[R-sig-ME] Anova()'s Wald chisquare test for predictors with df > 1 in a logistic GLMM

Thu Apr 18 18:18:45 CEST 2019

> I'm trying to figure out how the Wald chi-square test is performed for a
> nominal predictor with more than two levels in the context of a logistic
> GLMM.

Keep in mind that Wald tests and LRTs for GLMMs come with health warnings, e.g. 
https://bbolker.github.io/mixedmodels-misc/glmmFAQ.html#tests-of-effects-i.e.testing-that-several-parameters-are-simultaneously-zero

> But how are they calculated for a multi-level nominal predictor?
> 
> My (un)educated guess is that for each level of the nominal variable, the
> z-score is squared and the sum of these squares compared to the right-tail
> probability of the chi-squared distribution with DF equal to the number of
> levels of the predictor minus one. And indeed this square-the-z approach
> seems to correctly reproduce the results of Anova() for predictors with a
> single degree of freedom. But I can't make it reproduce the results of
> Anova() for predictors with more than one level. Hence my question: how is
> the test statistic calculated?

When the null hypothesis is that more than one fixed effect is zero (as with a factor with >2 levels), the covariances of the fixed effects have to be be taken into account. The Wald statistic is

    t(R %*% b) %*% solve(R %*% vc %*% t(R)) %*% (R %*% b)

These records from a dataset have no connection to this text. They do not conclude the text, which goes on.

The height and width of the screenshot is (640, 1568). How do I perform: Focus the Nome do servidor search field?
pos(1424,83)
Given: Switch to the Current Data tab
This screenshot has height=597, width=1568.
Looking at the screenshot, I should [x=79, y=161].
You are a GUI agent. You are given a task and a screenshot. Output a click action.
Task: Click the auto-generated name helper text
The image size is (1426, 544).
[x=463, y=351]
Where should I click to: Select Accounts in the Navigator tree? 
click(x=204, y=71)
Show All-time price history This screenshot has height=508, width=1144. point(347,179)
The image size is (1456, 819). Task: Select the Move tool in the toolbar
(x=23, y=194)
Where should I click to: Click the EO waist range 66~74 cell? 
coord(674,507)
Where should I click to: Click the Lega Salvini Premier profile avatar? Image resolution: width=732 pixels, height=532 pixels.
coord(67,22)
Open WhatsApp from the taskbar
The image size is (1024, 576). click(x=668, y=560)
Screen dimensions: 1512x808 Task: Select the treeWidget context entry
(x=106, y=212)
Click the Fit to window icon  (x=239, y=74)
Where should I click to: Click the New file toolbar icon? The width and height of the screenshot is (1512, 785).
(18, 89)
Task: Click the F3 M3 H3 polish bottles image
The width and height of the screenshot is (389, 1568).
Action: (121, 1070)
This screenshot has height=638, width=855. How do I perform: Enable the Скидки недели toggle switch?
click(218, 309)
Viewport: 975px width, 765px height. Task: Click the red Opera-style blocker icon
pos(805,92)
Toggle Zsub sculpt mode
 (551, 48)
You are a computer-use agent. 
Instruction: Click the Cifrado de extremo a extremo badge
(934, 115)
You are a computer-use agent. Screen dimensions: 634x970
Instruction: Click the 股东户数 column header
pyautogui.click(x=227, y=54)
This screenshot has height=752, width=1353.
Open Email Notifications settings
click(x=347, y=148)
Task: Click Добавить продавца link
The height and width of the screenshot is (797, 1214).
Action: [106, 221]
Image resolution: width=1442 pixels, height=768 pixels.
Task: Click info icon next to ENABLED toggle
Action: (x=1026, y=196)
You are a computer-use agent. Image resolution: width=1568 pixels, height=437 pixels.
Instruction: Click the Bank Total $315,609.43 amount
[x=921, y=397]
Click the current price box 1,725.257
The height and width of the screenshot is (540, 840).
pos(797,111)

where R is a restriction matrix that picks out the contrasts you're interested in, b is the fixed effect estimates vector, and vc is the estimated covariance matrix of the fixed effects (and we’re assuming that as is usual the null hypothesis values of b are all zero). In the case where you’re testing a multilevel categorical variable, R %*% b is simply the vector of estimates for the k-1 non-reference levels and R %*% vc %*% t(R) is the k-1 X k-1 block of the covariance matrix for those k-1 fixed effects. If the covariances were all zero (e.g. by design — but I don’t think they can be for multilevel factors), the Wald statistic formula above would reduce to your sum of squares of z method.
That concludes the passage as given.